Henry Baker and Parker released Micro-SPL in September 1979. Micro-SPL was intended to be used as a systems programming language on the Xerox Alto workstation computer, which was normally programmed in BCPL. The Alto used a microcode system which the BCPL compiler output. Micro-SPL output the same format, allowing BCPL programs to call Micro-SPL programs.

Aside from differences in syntax, the main difference between Micro-SPL and BCPL, and the reason for its existence, was that Micro-SPL produced code that was many times faster than the native BCPL compiler. In general, Micro-SPL programs were expected to run about ten times as fast as BCPL, and about half as fast as good hand-written microcode. In comparison to microcode, they claimed it would take half as long to write and 10% of the time to debug it.

===Action!===
It was during this period that Parker purchased an Atari computer for use at home. He was disappointed with the lack of development systems for it, which was the impetus for creating Action! Parker considered releasing the system himself, but decided to partner with Optimized Systems Software (OSS) for sales and distribution. OSS focused on utilities and programming languages like BASIC XL, so this was a natural fit for Action! Sales were strong enough for Parker to make a living off the royalties for several years.

The IBM PC had C compilers available, and Parker decided there was no point in porting Action! to that platform. As the sales of the Atari 8-bit computers wound down in North America, OSS wound down as well. Late in its history Action! distribution moved from OSS to Electronic Arts, but they did little with the language and sales ended shortly after.
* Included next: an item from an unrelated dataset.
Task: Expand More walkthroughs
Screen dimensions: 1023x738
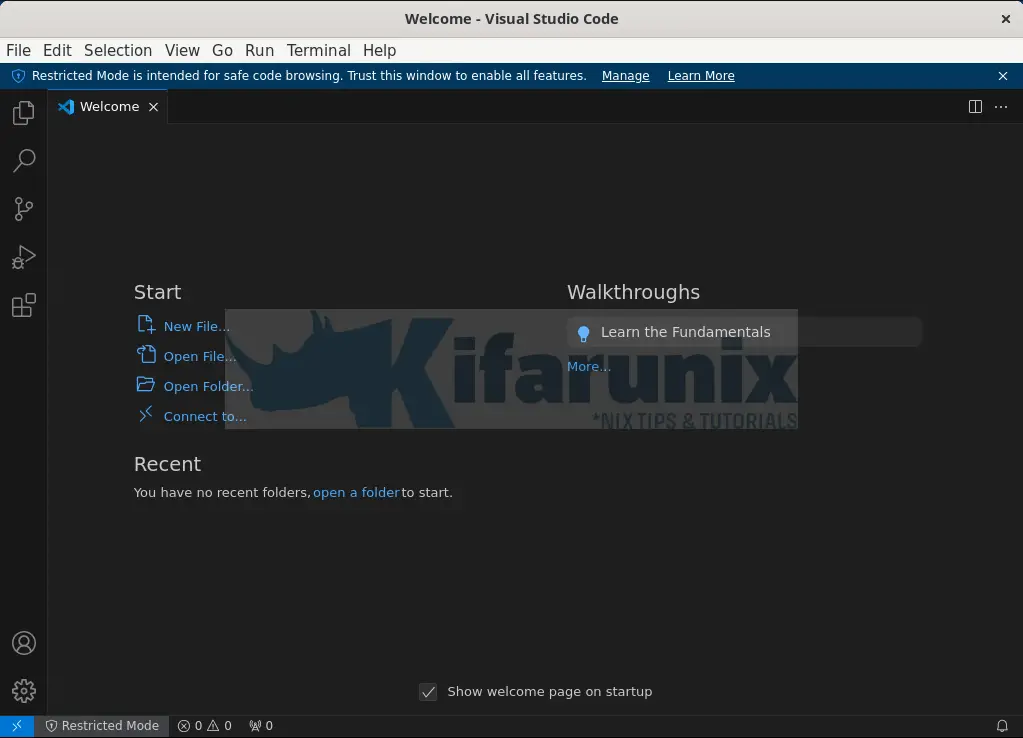Action: click(588, 366)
In a 2015 interview, Parker expressed his surprise in the level of interest in the language continued to receive, suggesting it was greater than it had been in the late 1980s.

==Reception==
Brian Moriarty, in a February 1984 review for ANALOG Computing, concluded that Action! was "one of the most valuable development tools ever published for the Atari." He cited the manual as the only weak point of the package, claiming it "suffers from lack of confidence, uncertain organization and a shortage of good, hard technical data."

Leo Laporte reviewed Action in the May/June 1984 edition of Hi-Res. He began the review, "This is the best thing to happen to Atari since Nolan Bushnell figured out people would play ping-pong on a TV screen." Laporte praised the editor, noting its split-screen and cut and paste capabilities and describing it as a "complete word processing system that's very responsive." He said that Action! ran about 200 times as fast as Atari BASIC, concluding that "This language is like a finely tuned racing car."
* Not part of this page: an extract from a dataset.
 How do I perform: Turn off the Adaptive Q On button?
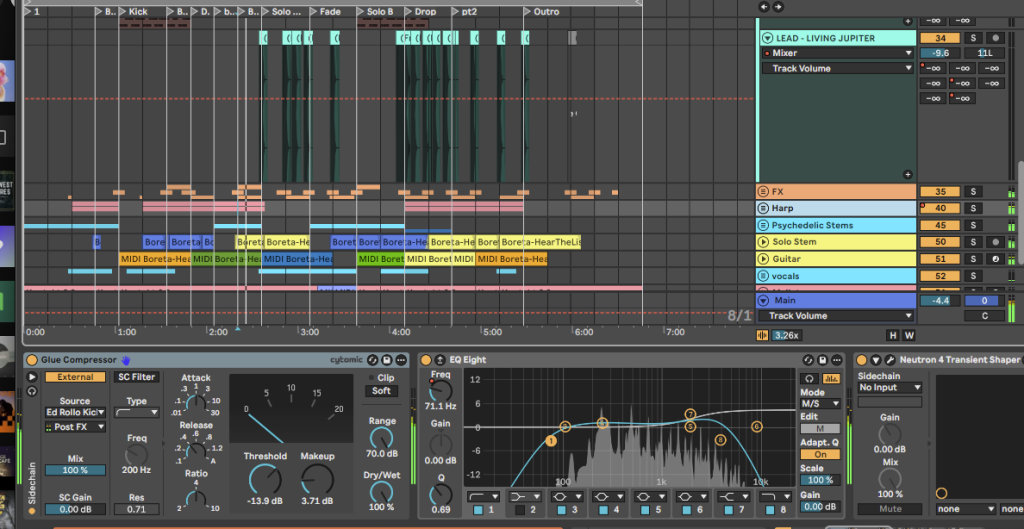820,454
BYTE in 1985 praised the compilation and execution speed of software written in Action!. Using the Byte Sieve benchmark as a test, ten iterations of the sieve completed in 18 seconds in Action!, compared to 10 seconds for assembly and 38 minutes in BASIC. The magazine also lauded the language's editor. BYTE reported that the language resembled C closely enough to "routinely convert programs between the two", and approved of its pointer support. The magazine concluded that "Action! is easy to use, quick, and efficient. It can exploit the Atari's full power. Action! puts programming for the Atari in a whole new dimension".

Ian Chadwick wrote in Mapping the Atari that "Action! is probably the best language yet for the Atari; it's a bit like C and Pascal, with a dash of Forth. I recommend it."